EXCERPT PROVIDED
####

An experiment by Wong and Levi (2005) is closely related to our Experiment 1, but there are several differences in the results (and methodologies) across the two studies. We think that our use of narrow-band noise gave us the cleaner measure of the processes being investigated, but some of the differences across the two studies remain puzzling. We shall consider these differences in the General Discussion. However, one puzzle that we shall address here is the question of why our CM summation curve is so much shallower than our LM summation curve. Assuming that area summation of CM signals is determined by linear spatial summation across noisy local CM mechanisms, there are at least three possibilities: (a) spatial summation is less extensive for CM than for LM, (b) the overall transducer exponent (p) for the local CM mechanism (before area summation) is much greater than for LM (i.e., p ≫ 2; c.f. figure B3 in Meese & Summers, 2012), or (c) CM sensitivity is attenuated more heavily with eccentricity than is LM sensitivity. We shall present arguments against the first two possibilities later. The third possibility is more promising. For example, Hess, Baker, May, and Wang (2008) demonstrated that for low-modulation frequencies (∼1 c/° and below), the decline in CM sensitivity with eccentricity follows that predicted by the spatial-frequency of the carrier. As the deleterious eccentricity effects for LM signals are scale invariant (e.g., Baldwin et al., 2012), and as the center spatial-frequency of our band-limited noise carrier was 8 c/°, 6.4 times higher than our 1.25 c/° signals, we might expect signal sensitivity to decline with eccentricity much more rapidly for CM than for LM, consistent with our results (Figure 3). Notwithstanding our remark above regarding the choice of noise carrier, the considerations here reveal a profound difficulty in deriving a true measure of spatial summation of second-order signals using conventional methods.

####

SUPPLIED DATA

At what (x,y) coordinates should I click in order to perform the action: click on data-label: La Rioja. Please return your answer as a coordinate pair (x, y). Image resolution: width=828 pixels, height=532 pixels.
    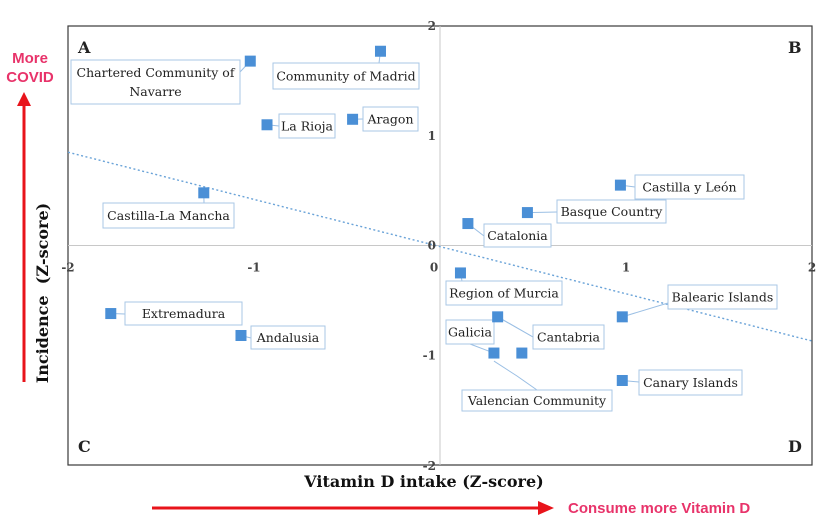
    Looking at the image, I should click on (308, 126).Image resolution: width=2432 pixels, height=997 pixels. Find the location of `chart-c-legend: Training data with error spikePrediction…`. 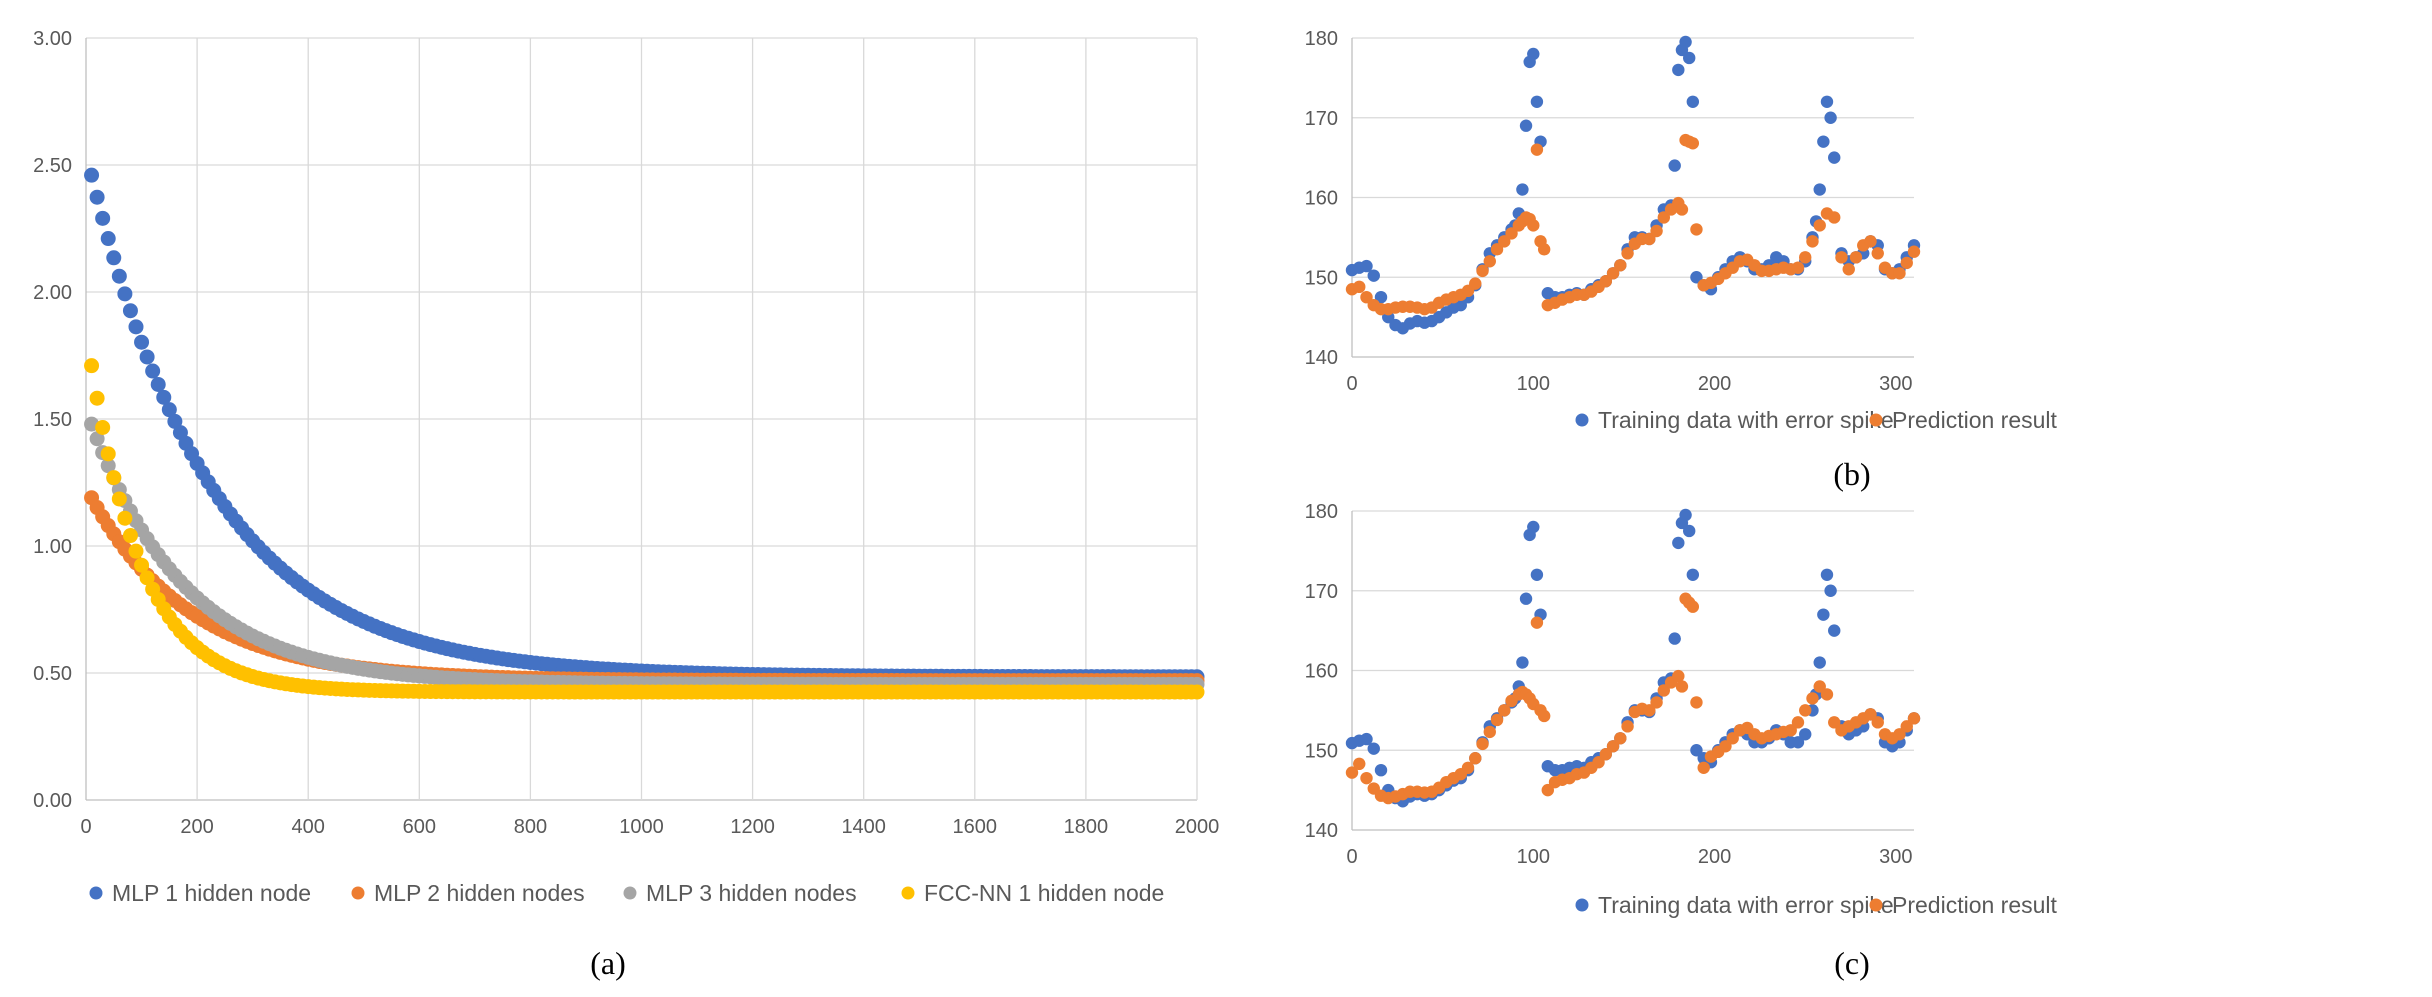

####

WRITTEN TASK
Proceed with the passage on spatial summation of contrast-modulated and luminance-modulated signals, starting right after its final sentence. The lines recorded here are not needed for anything that comes next.

REPLY TO THE TASK
We addressed the problem above by extending Experiment 1 to use the method of Meese and Summers (2007), where contrast sensitivity is compared for stimuli with a fixed diameter—thereby stimulating the same retinal extent—but a variable signal area. The half-filled symbols in Figure 3 show detection thresholds for check windowed stimuli (for LM and for CM; see Figure 1C and D) with diameters of eight and 16 cycles. 
For both LM and CM stimuli, filling in the gaps of the checks to produce full (uniform) modulation—thereby doubling the signal area—improved sensitivity by an average of about 4.7 dB (a factor of 1.7; compare filled and half-filled symbols in Figure 3). Clearly there was substantial area summation for both CM and LM stimuli (over at least two envelope checks, equivalent to five stimulus cycles) despite the relatively small improvement in sensitivity when area was increased in the conventional way (by increasing stimulus diameter). The “cheese effect” here is similar in magnitude to the ∼5 dB benefit that has been found for luminance gratings with comparable windowing (Meese & Summers, 2007; Baker & Meese, 2011). 
Experiment 2: Investigating the combination of LM and CM over space
Experiment 1 provided good evidence for extensive area summation of signal for both LM and CM signals (well beyond that of a stereotypical V1-type local receptive field). However, it remained unclear whether there is a single summing device for both signal types, or parallel pathways for area summation across LM and CM. Previous studies (Schofield & Georgeson, 1999) have reported results consistent with energy summation between superimposed LM and CM gratings of the same orientation, but did not establish whether this was taking place only within local mechanisms or whether a more global signal integrator might be involved. Here we addressed this issue with the help of the check windowed stimulus design: by placing patches of CM and LM signals on either the same or different parts of the retina, it becomes possible to determine whether the area summation device receives input from both types of signal. This follows the approach of Meese and Summers (2009), who used the technique to investigate contrast (LM) summation across area and eyes.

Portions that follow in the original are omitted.